İnceleme; 6100 sayılı HMK’nın 355. madde hükmü uyarınca, istinaf dilekçesinde belirtilen sebeplerle sınırlı olarak ve kamu düzenine aykırı hususların olup olmadığı gözetilerek yapılmıştır.
6102 sayılı TTK’nın 1409/2.maddesi gereğince kazanın teminat kapsamı dışında olduğunu ispat yükü davalı sigortacıya ait olup, olay tarihinde geçerli olan Kara Taşıtları Kasko Sigortası Genel Şartlarında KSGŞ’nın A.5.10. maddesinde, “zorunlu haller (tedavi veya yardım amaçlı sağlık kuruluşuna gitme, can güvenliği nedeniyle uzaklaşma vb) hariç olmak üzere bu maddenin 5.4 ve 5.5 nolu bentlerdeki ihlaller nedeniyle, sürücünün kimliğinin tespit edilmesini engellemek için kaza yerinden ayrılma” denilmek suretiyle, maddede ifade olunan haller ile benzer haller dışında olay yerini terkin, zararın teminat dışı olmasına yol açacağı kabul edilmiştir.

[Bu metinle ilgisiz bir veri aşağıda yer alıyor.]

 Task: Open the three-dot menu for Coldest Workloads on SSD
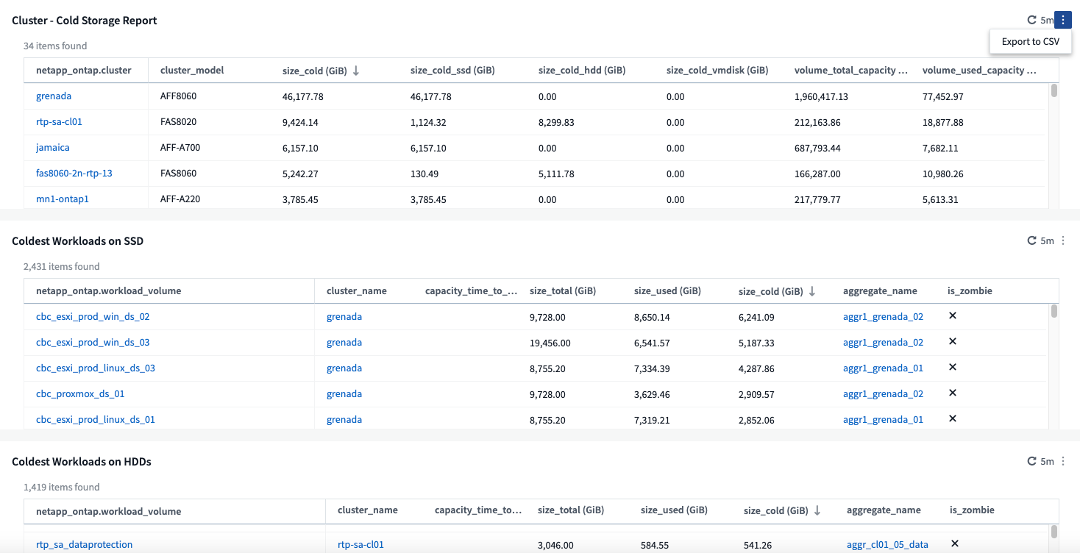pos(1062,241)
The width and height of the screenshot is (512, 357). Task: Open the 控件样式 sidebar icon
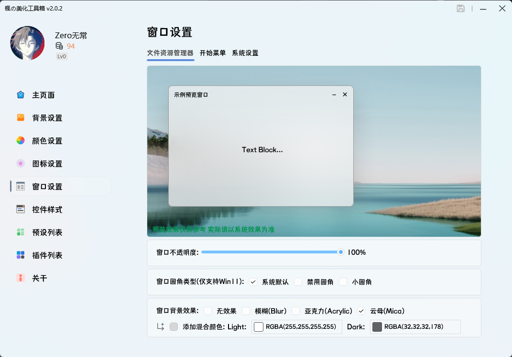tap(21, 209)
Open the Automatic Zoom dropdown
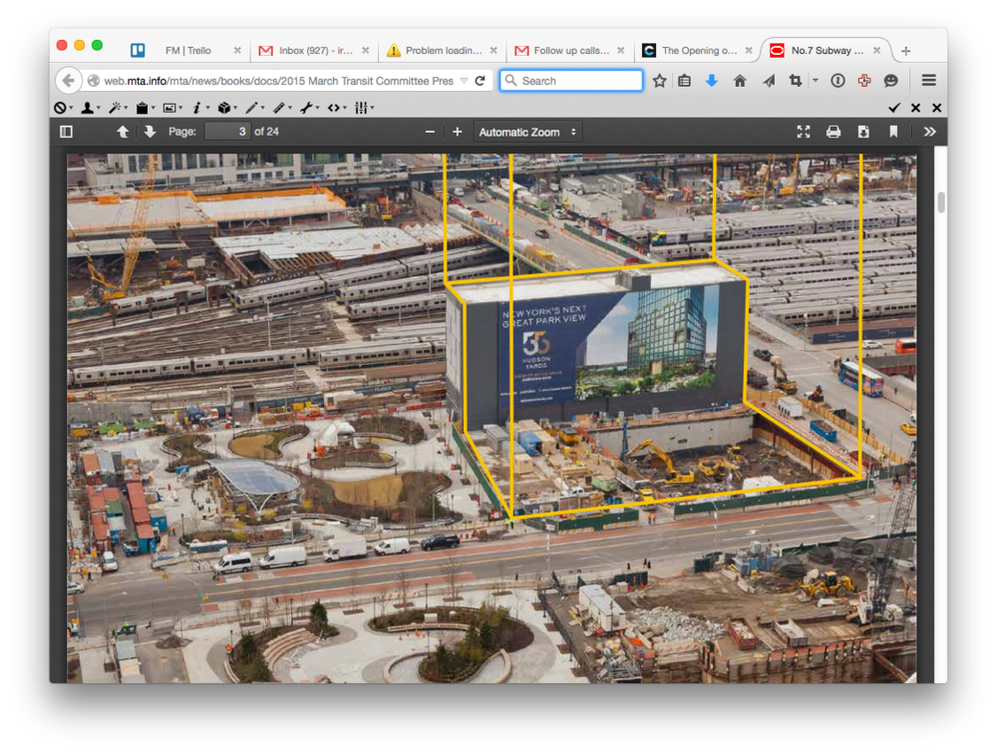Image resolution: width=997 pixels, height=754 pixels. (x=526, y=131)
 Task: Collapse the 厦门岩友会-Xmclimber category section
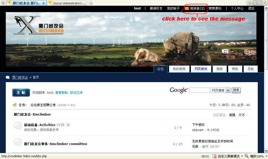coord(247,115)
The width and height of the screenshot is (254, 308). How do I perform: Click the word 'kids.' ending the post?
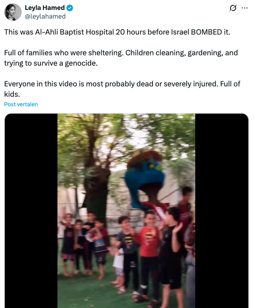tap(12, 94)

Taraflar arasında güven ve iyi niyet esasına dayanan sigorta sözleşmelerinde, gerek sigortalının gerekse sigortacının haklarını kullanırken ve yükümlülüklerini yerine getirirken iyi niyetle hareket etmesi; rizikonun gerçekleşmesinden sonra doğru ihbar yükümlülüğü altında bulunan sigortalının, bu yükümlülüğüne uyup uymadığının saptanmasında da bu ilkenin göz önünde tutulması gerekir.

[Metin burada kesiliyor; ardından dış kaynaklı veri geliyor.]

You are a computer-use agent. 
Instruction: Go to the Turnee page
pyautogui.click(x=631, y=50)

Somut olaya bakıldığında davacı kooperatife ait … plakalı aracın davalı sigorta şirketi tarafından 24.07.2018 – 02.07.2019 tarihleri arasında kasko poliçesi ile sigortalandığı, … plaka sayılı aracın 27.08.2018 tarihinde kazaya karıştığı ve kaza tespit tutanağına göre %100 kusurlu olduğu, araçta meydana gelen hasar nedeniyle davacının hasar tazminatı için davalı sigorta şirketine başvurduğu, başvurunun sürücü değişikliği kanaatine varıldığı gerekçesiyle 10.12.2018 tarihli hasar komite kararı ile reddedildiği, davalı sigorta şirketinin davaya cevap dilekçesinde … plakalı aracın olay yerini terk ederek 20 dakika sonra olay yerine döndüğünü ve sürücü değişikliği yapıldığını iddia ettiği, kaza tespit tutanağında kaza yerine gelindiğinde kaza yapan araçların olay yerinde olduğu, kamyonet sürücüsünün olay yerinde bulunmadığı, olay yerinde bulunan Jandarma Asayiş ekipleri ve tanık beyanlarından sürücünün araçta yaralananları hastaneye götürdüğü ve geleceği bilgisinin alındığı, yaklaşık 20 dakika sonra … …’nın olay yerine geldiği, araçta yolcu konumunda bulunan … … ve … … …’ da yaralanma meydana geldiği hususlarının yazılı olduğu görülmüş olup, İDM tarafından her ne kadar yazılı gerekçeyle davanın kabulüne karar verilmiş ise de, mahkemece, ispat yükünün sigortalıda olduğu ve maddi hasarlı kazanın meydana geldiği de gözetilerek, davacıya KSGŞ’nın A.5.10. maddesi kapsamında dava dışı sürücünün olay yerini terk sebebinin genel şartlarda belirtilen hangi haklı sebebe dayandığını somut şekilde ispatlaması hususunda imkan tanınması, ayrıca zarar gören araçta davaya konu trafik kazası nedeniyle meydana gelen hasar miktarının tespiti hususunda uzman bilirkişi raporu alınması ve sonucuna göre karar verilmesi gerekirken, yazılı olduğu gibi olay yeri terkin tek başına teminat dışı hal olmadığı, ispat yükünün sigorta şirketinde bulunduğu, sigorta şirketinin zararın teminat dışı olduğunu somut delille ispatlayamadığı gerekçesi ile davanın kabulüne karar verilmesi doğru görülmediğinden, davalı vekilinin istinaf başvurusunun kabulü ile HMK’nın 353/1-a-6. maddesi gereğince yerel mahkeme kararının kaldırılmasına ve davanın yeniden görülmesi için dosyanın ilk derece mahkemesine gönderilmesine, kararın kaldırılma sebebine göre davalı-davacı sigorta şirketi vekilinin sair istinaf nedenlerinin şimdilik incelenmesine yer olmadığına karar vermek gerekmiştir.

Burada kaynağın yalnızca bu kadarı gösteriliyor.